REQUIRED ACTION -> What is needed is an exact transcription of every record below.

EXCERPTED DATA ->

···

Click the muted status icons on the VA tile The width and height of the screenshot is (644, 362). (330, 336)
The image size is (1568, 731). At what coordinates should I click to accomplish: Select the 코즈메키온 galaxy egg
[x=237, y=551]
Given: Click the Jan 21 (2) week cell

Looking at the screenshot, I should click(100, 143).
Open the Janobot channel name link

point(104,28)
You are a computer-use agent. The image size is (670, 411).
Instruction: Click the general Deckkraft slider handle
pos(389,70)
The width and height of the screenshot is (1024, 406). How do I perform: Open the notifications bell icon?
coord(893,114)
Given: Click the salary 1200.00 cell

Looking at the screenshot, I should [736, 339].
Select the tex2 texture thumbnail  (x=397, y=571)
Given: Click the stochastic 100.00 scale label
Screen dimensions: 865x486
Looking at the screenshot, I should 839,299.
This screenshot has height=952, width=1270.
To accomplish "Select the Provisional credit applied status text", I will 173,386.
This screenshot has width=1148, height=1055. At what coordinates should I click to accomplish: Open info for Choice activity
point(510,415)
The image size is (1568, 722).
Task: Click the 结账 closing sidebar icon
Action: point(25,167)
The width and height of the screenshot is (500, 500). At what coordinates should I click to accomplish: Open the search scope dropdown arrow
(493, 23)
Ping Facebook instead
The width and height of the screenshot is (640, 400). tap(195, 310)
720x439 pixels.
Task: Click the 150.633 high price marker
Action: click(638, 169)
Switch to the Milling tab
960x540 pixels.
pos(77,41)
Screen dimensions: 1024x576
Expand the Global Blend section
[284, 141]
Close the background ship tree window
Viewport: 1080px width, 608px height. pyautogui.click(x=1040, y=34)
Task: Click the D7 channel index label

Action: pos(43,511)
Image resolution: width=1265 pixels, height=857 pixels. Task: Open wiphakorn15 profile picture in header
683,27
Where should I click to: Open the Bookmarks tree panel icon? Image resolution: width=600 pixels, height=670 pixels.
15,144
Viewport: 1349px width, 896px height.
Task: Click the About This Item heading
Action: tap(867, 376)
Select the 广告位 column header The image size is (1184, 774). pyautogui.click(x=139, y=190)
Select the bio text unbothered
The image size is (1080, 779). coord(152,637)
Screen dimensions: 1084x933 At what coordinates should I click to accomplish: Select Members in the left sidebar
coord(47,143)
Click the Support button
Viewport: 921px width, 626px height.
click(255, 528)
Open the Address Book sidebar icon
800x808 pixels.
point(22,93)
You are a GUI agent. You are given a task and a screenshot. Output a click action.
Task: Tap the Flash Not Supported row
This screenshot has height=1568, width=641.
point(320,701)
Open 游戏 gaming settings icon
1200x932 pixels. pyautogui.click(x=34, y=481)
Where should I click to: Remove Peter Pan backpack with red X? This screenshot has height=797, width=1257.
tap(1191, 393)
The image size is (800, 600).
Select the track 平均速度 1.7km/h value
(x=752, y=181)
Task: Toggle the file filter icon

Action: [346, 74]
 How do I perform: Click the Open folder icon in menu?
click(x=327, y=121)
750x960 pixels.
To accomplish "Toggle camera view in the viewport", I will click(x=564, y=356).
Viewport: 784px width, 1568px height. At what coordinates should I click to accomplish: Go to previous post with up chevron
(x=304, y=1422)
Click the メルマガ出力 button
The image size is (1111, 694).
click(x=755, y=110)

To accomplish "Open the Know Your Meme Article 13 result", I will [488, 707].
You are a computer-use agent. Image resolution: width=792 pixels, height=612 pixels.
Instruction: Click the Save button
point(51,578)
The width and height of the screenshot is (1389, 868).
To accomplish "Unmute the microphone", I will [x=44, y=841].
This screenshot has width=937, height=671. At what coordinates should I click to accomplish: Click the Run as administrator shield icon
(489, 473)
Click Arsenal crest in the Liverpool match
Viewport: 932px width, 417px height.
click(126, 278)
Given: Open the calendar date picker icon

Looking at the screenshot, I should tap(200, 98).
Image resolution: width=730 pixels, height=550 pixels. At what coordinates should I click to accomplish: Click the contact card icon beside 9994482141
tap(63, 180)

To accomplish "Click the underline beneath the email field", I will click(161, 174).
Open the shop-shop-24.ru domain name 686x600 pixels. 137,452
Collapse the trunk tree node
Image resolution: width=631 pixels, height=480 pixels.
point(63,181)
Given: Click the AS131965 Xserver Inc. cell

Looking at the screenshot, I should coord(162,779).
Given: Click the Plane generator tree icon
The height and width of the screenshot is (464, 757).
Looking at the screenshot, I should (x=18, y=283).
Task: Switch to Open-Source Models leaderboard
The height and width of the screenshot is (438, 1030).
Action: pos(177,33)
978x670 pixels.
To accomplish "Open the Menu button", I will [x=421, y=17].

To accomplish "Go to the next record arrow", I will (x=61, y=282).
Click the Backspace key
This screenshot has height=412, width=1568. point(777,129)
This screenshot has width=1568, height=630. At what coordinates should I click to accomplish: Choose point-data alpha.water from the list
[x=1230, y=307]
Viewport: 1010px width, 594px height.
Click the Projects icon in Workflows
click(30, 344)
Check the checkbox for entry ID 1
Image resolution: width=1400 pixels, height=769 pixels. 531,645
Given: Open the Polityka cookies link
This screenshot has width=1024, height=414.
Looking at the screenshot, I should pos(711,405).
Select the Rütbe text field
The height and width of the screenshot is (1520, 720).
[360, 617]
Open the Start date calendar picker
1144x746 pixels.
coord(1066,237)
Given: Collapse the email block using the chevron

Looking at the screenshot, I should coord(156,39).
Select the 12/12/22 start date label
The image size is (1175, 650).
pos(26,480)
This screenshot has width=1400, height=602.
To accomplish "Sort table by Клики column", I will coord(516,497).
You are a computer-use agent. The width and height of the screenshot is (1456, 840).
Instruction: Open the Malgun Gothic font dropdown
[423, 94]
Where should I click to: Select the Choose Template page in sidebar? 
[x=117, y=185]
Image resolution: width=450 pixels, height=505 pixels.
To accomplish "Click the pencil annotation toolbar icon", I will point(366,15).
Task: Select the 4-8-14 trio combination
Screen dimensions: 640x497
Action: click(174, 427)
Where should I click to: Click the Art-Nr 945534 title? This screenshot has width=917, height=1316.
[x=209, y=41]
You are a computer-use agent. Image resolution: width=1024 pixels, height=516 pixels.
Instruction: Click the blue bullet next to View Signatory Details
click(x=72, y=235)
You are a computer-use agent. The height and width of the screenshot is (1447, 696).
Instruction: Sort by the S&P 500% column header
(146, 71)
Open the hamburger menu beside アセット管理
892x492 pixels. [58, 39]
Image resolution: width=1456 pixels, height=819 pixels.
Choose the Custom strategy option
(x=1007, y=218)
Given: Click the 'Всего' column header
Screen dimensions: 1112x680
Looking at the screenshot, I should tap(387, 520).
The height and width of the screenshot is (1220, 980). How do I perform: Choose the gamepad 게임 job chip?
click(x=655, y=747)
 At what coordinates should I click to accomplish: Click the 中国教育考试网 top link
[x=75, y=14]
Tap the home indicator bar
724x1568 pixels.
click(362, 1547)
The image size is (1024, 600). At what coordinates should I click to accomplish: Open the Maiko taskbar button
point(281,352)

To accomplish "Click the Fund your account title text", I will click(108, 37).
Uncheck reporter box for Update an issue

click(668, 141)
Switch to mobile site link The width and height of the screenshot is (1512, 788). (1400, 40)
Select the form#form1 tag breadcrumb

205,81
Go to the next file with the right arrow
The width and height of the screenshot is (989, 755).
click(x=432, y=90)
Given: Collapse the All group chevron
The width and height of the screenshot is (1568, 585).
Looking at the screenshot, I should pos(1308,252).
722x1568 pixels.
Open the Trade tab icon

···

EXPECTED OUTPUT ->
Click the muted status icons on the VA tile The width and height of the screenshot is (644, 362). (330, 336)
The image size is (1568, 731). At what coordinates should I click to accomplish: Select the 코즈메키온 galaxy egg
[x=237, y=551]
Given: Click the Jan 21 (2) week cell

Looking at the screenshot, I should click(100, 143).
Open the Janobot channel name link

point(104,28)
You are a computer-use agent. The image size is (670, 411).
Instruction: Click the general Deckkraft slider handle
pos(389,70)
The width and height of the screenshot is (1024, 406). How do I perform: Open the notifications bell icon?
coord(893,114)
Given: Click the salary 1200.00 cell

Looking at the screenshot, I should [736, 339].
Select the tex2 texture thumbnail  (x=397, y=571)
Given: Click the stochastic 100.00 scale label
Screen dimensions: 865x486
Looking at the screenshot, I should 839,299.
This screenshot has height=952, width=1270.
To accomplish "Select the Provisional credit applied status text", I will 173,386.
This screenshot has width=1148, height=1055. At what coordinates should I click to accomplish: Open info for Choice activity
point(510,415)
The image size is (1568, 722).
Task: Click the 结账 closing sidebar icon
Action: point(25,167)
The width and height of the screenshot is (500, 500). At what coordinates should I click to accomplish: Open the search scope dropdown arrow
(493, 23)
Ping Facebook instead
The width and height of the screenshot is (640, 400). tap(195, 310)
720x439 pixels.
Task: Click the 150.633 high price marker
Action: click(638, 169)
Switch to the Milling tab
960x540 pixels.
pos(77,41)
Screen dimensions: 1024x576
Expand the Global Blend section
[284, 141]
Close the background ship tree window
Viewport: 1080px width, 608px height. pyautogui.click(x=1040, y=34)
Task: Click the D7 channel index label

Action: pos(43,511)
Image resolution: width=1265 pixels, height=857 pixels. Task: Open wiphakorn15 profile picture in header
683,27
Where should I click to: Open the Bookmarks tree panel icon? Image resolution: width=600 pixels, height=670 pixels.
15,144
Viewport: 1349px width, 896px height.
Task: Click the About This Item heading
Action: tap(867, 376)
Select the 广告位 column header The image size is (1184, 774). pyautogui.click(x=139, y=190)
Select the bio text unbothered
The image size is (1080, 779). coord(152,637)
Screen dimensions: 1084x933 At what coordinates should I click to accomplish: Select Members in the left sidebar
coord(47,143)
Click the Support button
Viewport: 921px width, 626px height.
click(255, 528)
Open the Address Book sidebar icon
800x808 pixels.
point(22,93)
You are a GUI agent. You are given a task and a screenshot. Output a click action.
Task: Tap the Flash Not Supported row
This screenshot has height=1568, width=641.
point(320,701)
Open 游戏 gaming settings icon
1200x932 pixels. pyautogui.click(x=34, y=481)
Where should I click to: Remove Peter Pan backpack with red X? This screenshot has height=797, width=1257.
tap(1191, 393)
The image size is (800, 600).
Select the track 平均速度 1.7km/h value
(x=752, y=181)
Task: Toggle the file filter icon

Action: [346, 74]
 How do I perform: Click the Open folder icon in menu?
click(x=327, y=121)
750x960 pixels.
To accomplish "Toggle camera view in the viewport", I will click(x=564, y=356).
Viewport: 784px width, 1568px height. At what coordinates should I click to accomplish: Go to previous post with up chevron
(x=304, y=1422)
Click the メルマガ出力 button
The image size is (1111, 694).
click(x=755, y=110)

To accomplish "Open the Know Your Meme Article 13 result", I will [488, 707].
You are a computer-use agent. Image resolution: width=792 pixels, height=612 pixels.
Instruction: Click the Save button
point(51,578)
The width and height of the screenshot is (1389, 868).
To accomplish "Unmute the microphone", I will [x=44, y=841].
This screenshot has width=937, height=671. At what coordinates should I click to accomplish: Click the Run as administrator shield icon
(489, 473)
Click Arsenal crest in the Liverpool match
Viewport: 932px width, 417px height.
click(126, 278)
Given: Open the calendar date picker icon

Looking at the screenshot, I should tap(200, 98).
Image resolution: width=730 pixels, height=550 pixels. At what coordinates should I click to accomplish: Click the contact card icon beside 9994482141
tap(63, 180)

To accomplish "Click the underline beneath the email field", I will click(161, 174).
Open the shop-shop-24.ru domain name 686x600 pixels. 137,452
Collapse the trunk tree node
Image resolution: width=631 pixels, height=480 pixels.
point(63,181)
Given: Click the AS131965 Xserver Inc. cell

Looking at the screenshot, I should coord(162,779).
Given: Click the Plane generator tree icon
The height and width of the screenshot is (464, 757).
Looking at the screenshot, I should (x=18, y=283).
Task: Switch to Open-Source Models leaderboard
The height and width of the screenshot is (438, 1030).
Action: pos(177,33)
978x670 pixels.
To accomplish "Open the Menu button", I will [x=421, y=17].

To accomplish "Go to the next record arrow", I will (x=61, y=282).
Click the Backspace key
This screenshot has height=412, width=1568. point(777,129)
This screenshot has width=1568, height=630. At what coordinates should I click to accomplish: Choose point-data alpha.water from the list
[x=1230, y=307]
Viewport: 1010px width, 594px height.
Click the Projects icon in Workflows
click(30, 344)
Check the checkbox for entry ID 1
Image resolution: width=1400 pixels, height=769 pixels. 531,645
Given: Open the Polityka cookies link
This screenshot has width=1024, height=414.
Looking at the screenshot, I should pos(711,405).
Select the Rütbe text field
The height and width of the screenshot is (1520, 720).
[360, 617]
Open the Start date calendar picker
1144x746 pixels.
coord(1066,237)
Given: Collapse the email block using the chevron

Looking at the screenshot, I should coord(156,39).
Select the 12/12/22 start date label
The image size is (1175, 650).
pos(26,480)
This screenshot has width=1400, height=602.
To accomplish "Sort table by Клики column", I will coord(516,497).
You are a computer-use agent. The width and height of the screenshot is (1456, 840).
Instruction: Open the Malgun Gothic font dropdown
[423, 94]
Where should I click to: Select the Choose Template page in sidebar? 
[x=117, y=185]
Image resolution: width=450 pixels, height=505 pixels.
To accomplish "Click the pencil annotation toolbar icon", I will point(366,15).
Task: Select the 4-8-14 trio combination
Screen dimensions: 640x497
Action: click(174, 427)
Where should I click to: Click the Art-Nr 945534 title? This screenshot has width=917, height=1316.
[x=209, y=41]
You are a computer-use agent. Image resolution: width=1024 pixels, height=516 pixels.
Instruction: Click the blue bullet next to View Signatory Details
click(x=72, y=235)
You are a computer-use agent. The height and width of the screenshot is (1447, 696).
Instruction: Sort by the S&P 500% column header
(146, 71)
Open the hamburger menu beside アセット管理
892x492 pixels. [58, 39]
Image resolution: width=1456 pixels, height=819 pixels.
Choose the Custom strategy option
(x=1007, y=218)
Given: Click the 'Всего' column header
Screen dimensions: 1112x680
Looking at the screenshot, I should tap(387, 520).
The height and width of the screenshot is (1220, 980). How do I perform: Choose the gamepad 게임 job chip?
click(x=655, y=747)
 At what coordinates should I click to accomplish: Click the 中国教育考试网 top link
[x=75, y=14]
Tap the home indicator bar
724x1568 pixels.
click(362, 1547)
The image size is (1024, 600). At what coordinates should I click to accomplish: Open the Maiko taskbar button
point(281,352)

To accomplish "Click the Fund your account title text", I will click(108, 37).
Uncheck reporter box for Update an issue

click(668, 141)
Switch to mobile site link The width and height of the screenshot is (1512, 788). (1400, 40)
Select the form#form1 tag breadcrumb

205,81
Go to the next file with the right arrow
The width and height of the screenshot is (989, 755).
click(x=432, y=90)
Given: Collapse the All group chevron
The width and height of the screenshot is (1568, 585).
Looking at the screenshot, I should pos(1308,252).
722x1568 pixels.
Open the Trade tab icon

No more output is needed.